There’s too many people and not enough medical professionals. For many years, this has been the underlying problem with healthcare in Africa but that could soon change with artificial intelligence company Crowd Media (ASX: CM8) set to introduce medical AI as a solution.
Entry into the African healthcare market has commenced via a Binding Heads of Agreement (HOA) with South African-based medical company PangeaMed which specialises in enhanced recovery, health advocacy, patient awareness, data, innovation and training. At present, PangeaMed delivers their programs to more than 50 African countries where they offer virtual consultation services and are developing a Critical Care Framework to assist over-burdened healthcare facilities dealing with the onslaught of COVID-19.
Under terms of the HOA, Crowd Media will collaborate with PangeaMed to integrate Crowd’s Q&A technology into the healthcare sector in Africa. By integrating Crowd’s AI, the partnership seeks to facilitate communication across all language groups between patients and healthcare providers in an efficient and error-free way. In many instances, Crowd’s AI technology will be able to interpret questions and provide healthcare advice where access to a medical professional would otherwise not be possible.
“For some time now, we have been looking for a partner to deploy Crowd’s Q&A tech in a market with really great growth potential,” said Crowd Media Chairman, Steven Schapera.
“It’s a highly competitive space, but Crowd’s Q&A technology is well differentiated from its competitors by its ability to handle difficult questions via quick and efficient human intervention. It is also well proven to perform across many different languages.

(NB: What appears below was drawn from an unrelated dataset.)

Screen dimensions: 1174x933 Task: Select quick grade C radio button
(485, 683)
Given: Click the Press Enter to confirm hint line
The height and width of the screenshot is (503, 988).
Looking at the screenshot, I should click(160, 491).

“Nowhere is this more critical than in the healthcare space, and with PangeaMed being the dominant player in their market we have a strong partner.”
The collaboration will be broken down into two stages. Phase 1 will integrate Crowd’s text-based AI which will interpret language and questions with the aim of improving communication between parties. This will be quickly facilitated by Crowd’s platform which has already answered more than 180 million user-submitted questions, largely non-medical based.
Phase 2 will then add fully digital human capabilities where patients can converse with an interactive healthcare provider with the responses powered by the Phase 1 engine, but with voice and visual elements.
The financial terms are still being negotiated in good faith but are likely to be in the form of SaaS licencing, similar to a deal Crowd inked with Forever Holdings earlier in the year.
So confident is Schapera in the concept, he and Crowd co-founder Domenic Carosa have expressed an interest in taking an equity stake in PangeaMed.
Digital humans remains the core focus for Crowd Media where they recently showcased the latest version of Digital Dom, a digital clone of Carosa created using 100% digital media. Although the beta version currently only answers a dozen questions, that is expected to increase into the thousands when Crowd plugs in their Q&A chatbot which is undergoing text-to-audio engineering.
While Crowd has already flagged interest from retail and education partners for their Talking Head AI, this is the first time the Company has discussed it’s potential entry into healthcare where it could use AI to solve some of the world’s most pressing humanitarian problems.